- [Exercise brief]:
Pictures are to be left out; otherwise, copy exactly the lines from the line containing "Viewport: 1354px width, 613px height." through the end of the data.

Collected data:
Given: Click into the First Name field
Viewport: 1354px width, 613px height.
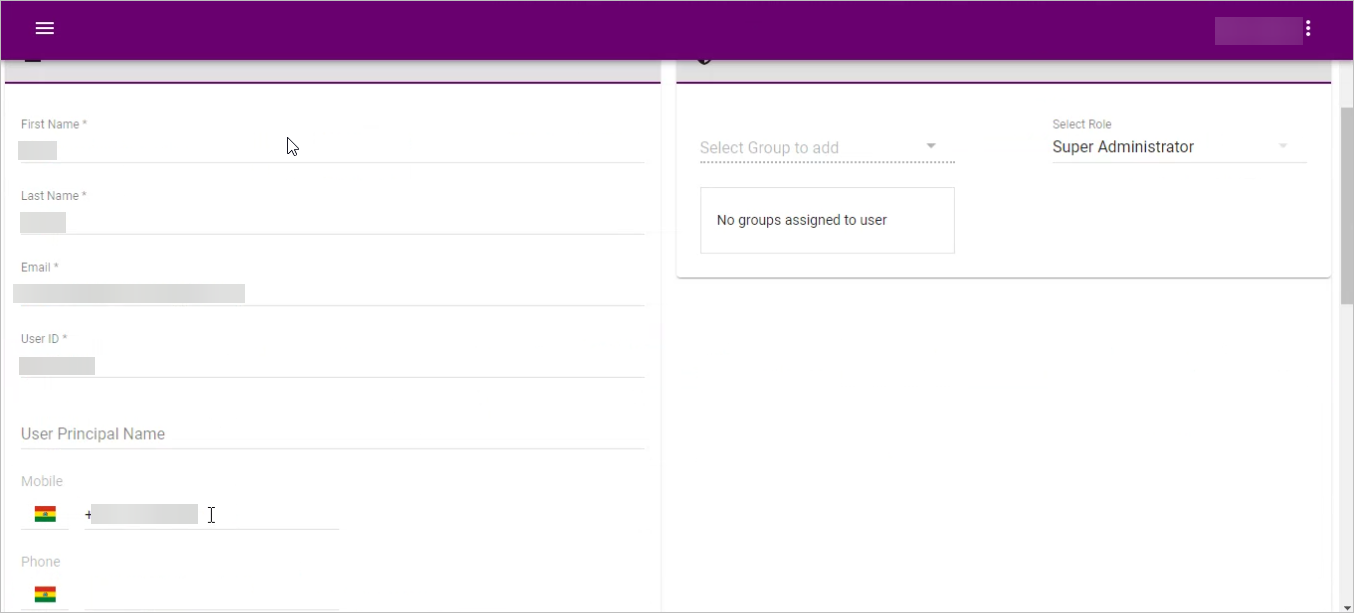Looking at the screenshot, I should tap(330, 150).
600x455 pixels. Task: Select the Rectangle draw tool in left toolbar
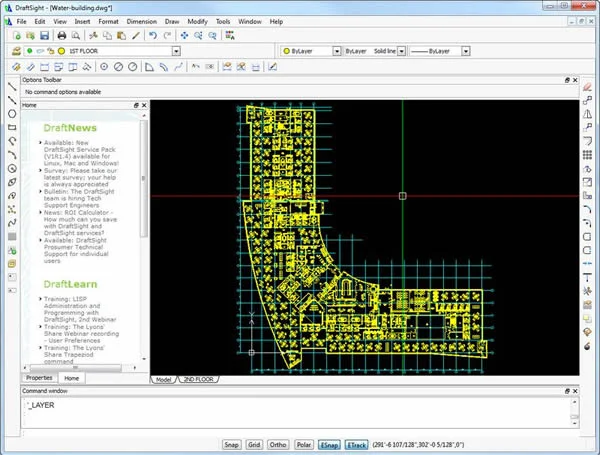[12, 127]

- [Reply to the exercise]:
Viewport: 1354px width, 613px height.
Looking at the screenshot, I should tap(330, 150).
600x455 pixels. Task: Select the Rectangle draw tool in left toolbar
[12, 127]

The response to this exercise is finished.